**WORK INSTRUCTION**
The required output is every line from the beginning of the entries below through the line that includes "is (927, 654).", copied exactly.

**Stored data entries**

☆ ☆ ☆ ☆

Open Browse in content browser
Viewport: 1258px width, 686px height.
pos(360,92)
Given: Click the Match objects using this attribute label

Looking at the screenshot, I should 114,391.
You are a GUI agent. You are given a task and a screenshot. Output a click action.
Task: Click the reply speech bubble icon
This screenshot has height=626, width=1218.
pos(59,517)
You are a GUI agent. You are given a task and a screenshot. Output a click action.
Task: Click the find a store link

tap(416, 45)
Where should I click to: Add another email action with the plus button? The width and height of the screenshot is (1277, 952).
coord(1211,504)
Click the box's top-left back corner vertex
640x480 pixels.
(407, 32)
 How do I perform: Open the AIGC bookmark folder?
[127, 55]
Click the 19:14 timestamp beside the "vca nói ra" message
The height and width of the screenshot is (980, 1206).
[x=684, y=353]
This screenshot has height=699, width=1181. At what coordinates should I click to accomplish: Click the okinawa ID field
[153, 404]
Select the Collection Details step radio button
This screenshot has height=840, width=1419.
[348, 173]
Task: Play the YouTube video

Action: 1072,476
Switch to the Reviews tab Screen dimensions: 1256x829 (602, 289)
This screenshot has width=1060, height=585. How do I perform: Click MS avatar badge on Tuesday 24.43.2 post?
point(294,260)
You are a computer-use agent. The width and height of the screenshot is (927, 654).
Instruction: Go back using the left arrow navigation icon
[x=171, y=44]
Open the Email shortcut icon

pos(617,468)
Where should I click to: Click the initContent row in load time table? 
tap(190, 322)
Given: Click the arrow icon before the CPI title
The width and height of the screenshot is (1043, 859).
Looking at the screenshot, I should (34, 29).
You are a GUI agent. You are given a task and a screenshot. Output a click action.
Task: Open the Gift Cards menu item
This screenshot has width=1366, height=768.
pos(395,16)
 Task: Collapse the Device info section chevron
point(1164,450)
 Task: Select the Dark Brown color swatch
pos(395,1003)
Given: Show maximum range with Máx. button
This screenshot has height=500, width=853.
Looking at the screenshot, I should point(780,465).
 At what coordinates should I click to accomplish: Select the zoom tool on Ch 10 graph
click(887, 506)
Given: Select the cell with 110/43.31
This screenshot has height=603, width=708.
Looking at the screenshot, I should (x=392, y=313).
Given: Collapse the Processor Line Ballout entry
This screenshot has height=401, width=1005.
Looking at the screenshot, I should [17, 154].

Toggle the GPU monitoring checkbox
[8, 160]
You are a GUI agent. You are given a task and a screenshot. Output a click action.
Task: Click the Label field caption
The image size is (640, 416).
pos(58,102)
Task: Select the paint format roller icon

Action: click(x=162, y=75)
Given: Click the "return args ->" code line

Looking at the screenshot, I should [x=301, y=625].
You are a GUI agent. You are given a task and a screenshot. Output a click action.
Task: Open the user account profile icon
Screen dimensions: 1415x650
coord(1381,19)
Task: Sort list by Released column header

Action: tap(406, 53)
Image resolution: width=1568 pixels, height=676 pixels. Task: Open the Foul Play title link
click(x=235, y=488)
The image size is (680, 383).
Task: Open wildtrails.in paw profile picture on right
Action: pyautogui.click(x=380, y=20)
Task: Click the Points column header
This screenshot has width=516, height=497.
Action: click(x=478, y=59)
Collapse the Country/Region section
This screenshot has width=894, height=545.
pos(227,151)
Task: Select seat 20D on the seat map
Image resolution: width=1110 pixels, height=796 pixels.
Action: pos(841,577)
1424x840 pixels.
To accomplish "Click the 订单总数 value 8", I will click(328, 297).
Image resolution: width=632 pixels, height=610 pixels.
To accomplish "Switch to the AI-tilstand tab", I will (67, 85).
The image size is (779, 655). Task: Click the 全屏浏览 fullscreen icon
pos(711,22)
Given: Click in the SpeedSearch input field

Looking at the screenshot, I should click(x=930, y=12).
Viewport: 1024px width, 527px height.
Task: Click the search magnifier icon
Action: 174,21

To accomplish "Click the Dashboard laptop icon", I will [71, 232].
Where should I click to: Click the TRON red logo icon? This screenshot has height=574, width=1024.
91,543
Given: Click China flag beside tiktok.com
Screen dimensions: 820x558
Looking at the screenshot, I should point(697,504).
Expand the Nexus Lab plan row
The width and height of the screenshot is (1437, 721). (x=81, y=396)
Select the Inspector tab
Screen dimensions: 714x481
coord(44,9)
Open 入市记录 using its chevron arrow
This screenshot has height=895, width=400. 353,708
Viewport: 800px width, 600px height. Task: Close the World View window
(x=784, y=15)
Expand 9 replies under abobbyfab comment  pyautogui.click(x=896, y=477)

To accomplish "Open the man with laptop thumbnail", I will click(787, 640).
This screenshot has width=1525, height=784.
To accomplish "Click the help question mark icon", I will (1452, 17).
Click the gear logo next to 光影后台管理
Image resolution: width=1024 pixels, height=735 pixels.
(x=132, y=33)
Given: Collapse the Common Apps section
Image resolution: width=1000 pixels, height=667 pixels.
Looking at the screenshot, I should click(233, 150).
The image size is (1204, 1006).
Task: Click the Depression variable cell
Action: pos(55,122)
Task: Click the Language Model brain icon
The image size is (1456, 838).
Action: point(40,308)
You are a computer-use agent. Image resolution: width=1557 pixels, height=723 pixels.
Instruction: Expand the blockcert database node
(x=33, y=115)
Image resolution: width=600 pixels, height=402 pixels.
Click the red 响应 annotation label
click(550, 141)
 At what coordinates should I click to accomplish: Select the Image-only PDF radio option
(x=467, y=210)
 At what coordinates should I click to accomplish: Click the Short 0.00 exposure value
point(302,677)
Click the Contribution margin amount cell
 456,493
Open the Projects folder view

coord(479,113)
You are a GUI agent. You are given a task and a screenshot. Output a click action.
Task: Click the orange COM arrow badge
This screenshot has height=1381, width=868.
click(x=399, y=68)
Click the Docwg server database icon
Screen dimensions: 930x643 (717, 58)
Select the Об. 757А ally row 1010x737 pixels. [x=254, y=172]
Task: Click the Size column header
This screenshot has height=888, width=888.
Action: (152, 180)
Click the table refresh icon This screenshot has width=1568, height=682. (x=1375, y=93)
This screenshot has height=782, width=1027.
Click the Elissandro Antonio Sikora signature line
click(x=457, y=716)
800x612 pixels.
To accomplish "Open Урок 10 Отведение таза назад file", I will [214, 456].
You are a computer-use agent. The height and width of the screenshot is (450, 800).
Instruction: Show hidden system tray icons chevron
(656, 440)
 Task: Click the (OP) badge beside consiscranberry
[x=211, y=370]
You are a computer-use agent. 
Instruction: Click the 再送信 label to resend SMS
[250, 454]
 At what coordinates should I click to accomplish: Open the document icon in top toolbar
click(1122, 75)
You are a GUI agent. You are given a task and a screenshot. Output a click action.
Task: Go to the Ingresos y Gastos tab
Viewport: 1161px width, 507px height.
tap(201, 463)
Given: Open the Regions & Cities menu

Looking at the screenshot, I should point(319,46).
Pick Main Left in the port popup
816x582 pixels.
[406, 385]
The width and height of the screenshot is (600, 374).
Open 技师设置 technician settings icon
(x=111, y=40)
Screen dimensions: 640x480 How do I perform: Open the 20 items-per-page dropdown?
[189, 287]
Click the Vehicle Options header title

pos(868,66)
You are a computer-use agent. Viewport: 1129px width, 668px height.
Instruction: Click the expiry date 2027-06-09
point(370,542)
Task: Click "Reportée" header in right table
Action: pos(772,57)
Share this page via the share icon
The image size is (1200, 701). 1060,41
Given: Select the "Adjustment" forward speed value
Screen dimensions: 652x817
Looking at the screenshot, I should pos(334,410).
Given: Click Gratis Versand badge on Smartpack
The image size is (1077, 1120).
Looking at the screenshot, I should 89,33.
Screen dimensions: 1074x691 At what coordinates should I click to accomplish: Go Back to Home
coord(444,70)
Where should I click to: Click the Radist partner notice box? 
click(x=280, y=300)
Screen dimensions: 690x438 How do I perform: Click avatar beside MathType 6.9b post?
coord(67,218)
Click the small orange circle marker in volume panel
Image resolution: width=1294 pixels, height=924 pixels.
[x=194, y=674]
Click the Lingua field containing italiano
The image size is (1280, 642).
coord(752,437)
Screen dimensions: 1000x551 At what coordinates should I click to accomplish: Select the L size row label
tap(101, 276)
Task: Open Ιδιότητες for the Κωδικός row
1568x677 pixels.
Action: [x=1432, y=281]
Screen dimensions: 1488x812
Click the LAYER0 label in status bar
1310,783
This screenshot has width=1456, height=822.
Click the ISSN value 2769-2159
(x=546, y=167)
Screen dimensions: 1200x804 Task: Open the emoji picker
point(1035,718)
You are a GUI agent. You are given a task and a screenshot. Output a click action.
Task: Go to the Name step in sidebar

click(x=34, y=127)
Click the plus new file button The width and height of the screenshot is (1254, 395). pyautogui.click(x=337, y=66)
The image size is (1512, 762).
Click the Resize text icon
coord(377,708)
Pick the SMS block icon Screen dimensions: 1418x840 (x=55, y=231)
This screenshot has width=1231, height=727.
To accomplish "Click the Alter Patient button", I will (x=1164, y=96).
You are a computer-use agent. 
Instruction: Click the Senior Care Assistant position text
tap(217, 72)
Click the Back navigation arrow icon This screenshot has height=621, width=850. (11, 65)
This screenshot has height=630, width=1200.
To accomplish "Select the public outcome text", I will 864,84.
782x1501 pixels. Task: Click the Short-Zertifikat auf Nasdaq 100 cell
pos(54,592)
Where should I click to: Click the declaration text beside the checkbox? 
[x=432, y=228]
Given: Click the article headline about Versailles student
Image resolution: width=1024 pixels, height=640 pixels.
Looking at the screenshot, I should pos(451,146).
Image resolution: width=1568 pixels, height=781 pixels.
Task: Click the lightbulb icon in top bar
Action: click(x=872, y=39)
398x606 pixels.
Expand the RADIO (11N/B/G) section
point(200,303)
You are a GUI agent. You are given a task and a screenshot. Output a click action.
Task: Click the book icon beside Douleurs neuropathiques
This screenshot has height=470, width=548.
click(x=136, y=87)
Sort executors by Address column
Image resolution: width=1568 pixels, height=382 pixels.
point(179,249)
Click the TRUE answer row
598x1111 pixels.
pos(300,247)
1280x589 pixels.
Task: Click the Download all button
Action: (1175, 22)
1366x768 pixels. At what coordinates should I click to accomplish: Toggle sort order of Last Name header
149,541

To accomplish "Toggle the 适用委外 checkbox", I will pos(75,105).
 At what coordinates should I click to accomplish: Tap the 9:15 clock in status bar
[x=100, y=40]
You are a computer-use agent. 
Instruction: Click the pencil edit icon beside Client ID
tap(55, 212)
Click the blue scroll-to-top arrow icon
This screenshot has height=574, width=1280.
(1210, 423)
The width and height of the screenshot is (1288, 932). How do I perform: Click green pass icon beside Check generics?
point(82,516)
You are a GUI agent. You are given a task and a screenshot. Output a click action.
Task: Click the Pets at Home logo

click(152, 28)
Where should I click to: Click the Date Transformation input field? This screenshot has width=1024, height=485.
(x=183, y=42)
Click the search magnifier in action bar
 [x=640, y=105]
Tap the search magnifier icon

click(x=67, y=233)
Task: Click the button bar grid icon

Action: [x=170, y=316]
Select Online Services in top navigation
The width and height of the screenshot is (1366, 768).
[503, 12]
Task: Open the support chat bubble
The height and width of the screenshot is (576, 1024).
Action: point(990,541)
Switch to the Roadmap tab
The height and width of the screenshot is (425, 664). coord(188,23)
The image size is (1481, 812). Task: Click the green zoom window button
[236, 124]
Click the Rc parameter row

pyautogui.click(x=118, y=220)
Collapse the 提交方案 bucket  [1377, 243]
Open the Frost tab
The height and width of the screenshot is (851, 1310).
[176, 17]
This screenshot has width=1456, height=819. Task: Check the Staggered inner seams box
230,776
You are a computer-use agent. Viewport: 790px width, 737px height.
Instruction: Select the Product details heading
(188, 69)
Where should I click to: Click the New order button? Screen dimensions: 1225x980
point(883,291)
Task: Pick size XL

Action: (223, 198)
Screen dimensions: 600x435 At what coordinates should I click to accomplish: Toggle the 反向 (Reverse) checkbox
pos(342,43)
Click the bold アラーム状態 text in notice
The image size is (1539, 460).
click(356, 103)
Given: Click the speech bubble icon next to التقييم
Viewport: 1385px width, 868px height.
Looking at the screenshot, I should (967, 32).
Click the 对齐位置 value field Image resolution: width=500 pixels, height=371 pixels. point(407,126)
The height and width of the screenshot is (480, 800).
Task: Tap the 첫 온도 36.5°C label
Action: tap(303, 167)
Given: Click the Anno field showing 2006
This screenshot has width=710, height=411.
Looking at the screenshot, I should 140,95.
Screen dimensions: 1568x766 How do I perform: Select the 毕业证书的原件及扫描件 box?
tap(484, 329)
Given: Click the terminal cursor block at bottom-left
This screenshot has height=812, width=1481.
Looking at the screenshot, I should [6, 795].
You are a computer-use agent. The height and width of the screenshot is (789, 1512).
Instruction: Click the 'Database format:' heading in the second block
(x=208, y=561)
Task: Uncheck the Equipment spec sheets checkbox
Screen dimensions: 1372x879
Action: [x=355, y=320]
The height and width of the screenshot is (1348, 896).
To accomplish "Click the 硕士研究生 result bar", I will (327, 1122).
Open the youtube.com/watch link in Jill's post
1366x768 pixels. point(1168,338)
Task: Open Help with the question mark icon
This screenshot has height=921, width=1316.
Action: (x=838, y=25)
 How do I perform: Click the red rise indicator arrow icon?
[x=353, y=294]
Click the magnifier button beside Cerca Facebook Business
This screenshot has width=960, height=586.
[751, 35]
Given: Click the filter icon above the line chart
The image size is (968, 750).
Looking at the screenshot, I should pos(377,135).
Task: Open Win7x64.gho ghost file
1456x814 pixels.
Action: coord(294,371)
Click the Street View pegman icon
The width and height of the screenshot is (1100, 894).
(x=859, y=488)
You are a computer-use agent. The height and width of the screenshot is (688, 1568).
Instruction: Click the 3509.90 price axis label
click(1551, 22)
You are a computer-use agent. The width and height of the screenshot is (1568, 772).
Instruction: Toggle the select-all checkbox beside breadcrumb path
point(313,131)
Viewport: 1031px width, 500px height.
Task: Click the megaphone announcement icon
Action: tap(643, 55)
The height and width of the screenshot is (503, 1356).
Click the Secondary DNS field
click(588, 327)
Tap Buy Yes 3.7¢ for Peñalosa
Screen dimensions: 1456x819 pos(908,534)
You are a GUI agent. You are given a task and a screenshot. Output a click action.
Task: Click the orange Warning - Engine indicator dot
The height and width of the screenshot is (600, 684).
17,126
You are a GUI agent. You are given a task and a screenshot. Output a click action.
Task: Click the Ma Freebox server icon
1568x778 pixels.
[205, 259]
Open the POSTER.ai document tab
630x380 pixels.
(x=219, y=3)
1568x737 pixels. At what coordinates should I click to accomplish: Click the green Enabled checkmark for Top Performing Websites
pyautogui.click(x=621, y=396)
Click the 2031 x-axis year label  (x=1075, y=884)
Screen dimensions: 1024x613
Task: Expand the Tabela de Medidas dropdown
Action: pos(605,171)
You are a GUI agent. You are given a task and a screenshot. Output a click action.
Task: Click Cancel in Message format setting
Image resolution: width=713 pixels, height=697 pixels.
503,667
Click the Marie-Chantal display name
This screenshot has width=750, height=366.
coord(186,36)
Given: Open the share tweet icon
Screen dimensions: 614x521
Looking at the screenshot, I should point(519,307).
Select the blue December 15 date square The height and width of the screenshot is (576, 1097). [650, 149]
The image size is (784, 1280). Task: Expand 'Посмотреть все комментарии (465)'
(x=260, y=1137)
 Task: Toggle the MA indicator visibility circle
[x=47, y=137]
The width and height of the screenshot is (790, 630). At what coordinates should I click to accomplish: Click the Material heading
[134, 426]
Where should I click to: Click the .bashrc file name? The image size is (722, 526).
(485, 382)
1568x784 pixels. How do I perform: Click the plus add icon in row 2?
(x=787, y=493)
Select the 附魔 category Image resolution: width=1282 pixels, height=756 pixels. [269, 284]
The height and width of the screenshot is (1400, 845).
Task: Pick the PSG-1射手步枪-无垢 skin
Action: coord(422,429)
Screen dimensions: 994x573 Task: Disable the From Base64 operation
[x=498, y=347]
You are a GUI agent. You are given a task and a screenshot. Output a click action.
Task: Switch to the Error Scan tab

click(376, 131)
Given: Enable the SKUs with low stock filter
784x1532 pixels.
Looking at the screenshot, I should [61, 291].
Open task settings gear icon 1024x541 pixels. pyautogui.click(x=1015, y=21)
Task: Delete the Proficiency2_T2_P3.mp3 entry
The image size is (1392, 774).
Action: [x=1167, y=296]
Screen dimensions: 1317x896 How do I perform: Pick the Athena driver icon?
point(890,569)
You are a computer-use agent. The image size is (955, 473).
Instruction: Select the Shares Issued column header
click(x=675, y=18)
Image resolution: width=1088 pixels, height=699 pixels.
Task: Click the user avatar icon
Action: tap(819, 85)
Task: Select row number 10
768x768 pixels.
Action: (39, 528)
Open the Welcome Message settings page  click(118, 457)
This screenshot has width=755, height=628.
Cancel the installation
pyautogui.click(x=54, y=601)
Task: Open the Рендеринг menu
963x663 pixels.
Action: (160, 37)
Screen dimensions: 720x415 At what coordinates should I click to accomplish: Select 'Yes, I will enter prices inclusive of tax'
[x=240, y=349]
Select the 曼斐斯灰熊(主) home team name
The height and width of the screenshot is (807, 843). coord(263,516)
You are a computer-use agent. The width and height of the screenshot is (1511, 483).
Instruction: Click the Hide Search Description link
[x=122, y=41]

☆ ☆ ☆ ☆

**ANSWER SECTION**
Open Browse in content browser
Viewport: 1258px width, 686px height.
pos(360,92)
Given: Click the Match objects using this attribute label

Looking at the screenshot, I should 114,391.
You are a GUI agent. You are given a task and a screenshot. Output a click action.
Task: Click the reply speech bubble icon
This screenshot has height=626, width=1218.
pos(59,517)
You are a GUI agent. You are given a task and a screenshot. Output a click action.
Task: Click the find a store link

tap(416, 45)
Where should I click to: Add another email action with the plus button? The width and height of the screenshot is (1277, 952).
coord(1211,504)
Click the box's top-left back corner vertex
640x480 pixels.
(407, 32)
 How do I perform: Open the AIGC bookmark folder?
[127, 55]
Click the 19:14 timestamp beside the "vca nói ra" message
The height and width of the screenshot is (980, 1206).
[x=684, y=353]
This screenshot has height=699, width=1181. At what coordinates should I click to accomplish: Click the okinawa ID field
[153, 404]
Select the Collection Details step radio button
This screenshot has height=840, width=1419.
[348, 173]
Task: Play the YouTube video

Action: 1072,476
Switch to the Reviews tab Screen dimensions: 1256x829 (602, 289)
This screenshot has width=1060, height=585. How do I perform: Click MS avatar badge on Tuesday 24.43.2 post?
point(294,260)
You are a computer-use agent. The width and height of the screenshot is (927, 654).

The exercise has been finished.